**TASK STATEMENT:** In the copy, include no images, and repeat each entry precisely as written.

INPUT FOR THIS TASK START

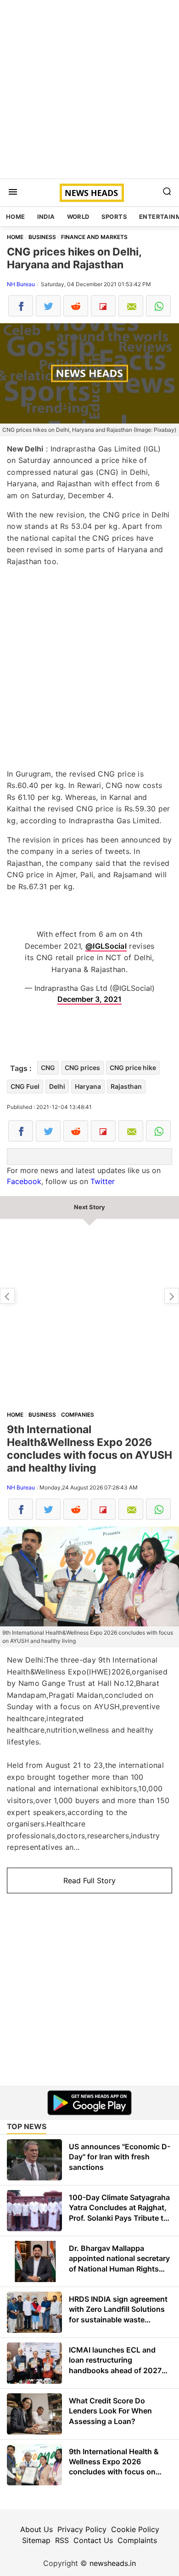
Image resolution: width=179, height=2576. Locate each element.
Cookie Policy (135, 2529)
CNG (48, 1067)
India (46, 216)
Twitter (102, 1181)
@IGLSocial (106, 946)
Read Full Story (89, 1880)
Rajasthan (126, 1086)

INPUT FOR THIS TASK END

**WRITTEN ANSWER:**
Image resolution: width=179, height=2576. Locate each element.
Cookie Policy (135, 2529)
CNG (48, 1067)
India (46, 216)
Twitter (102, 1181)
@IGLSocial (106, 946)
Read Full Story (89, 1880)
Rajasthan (126, 1086)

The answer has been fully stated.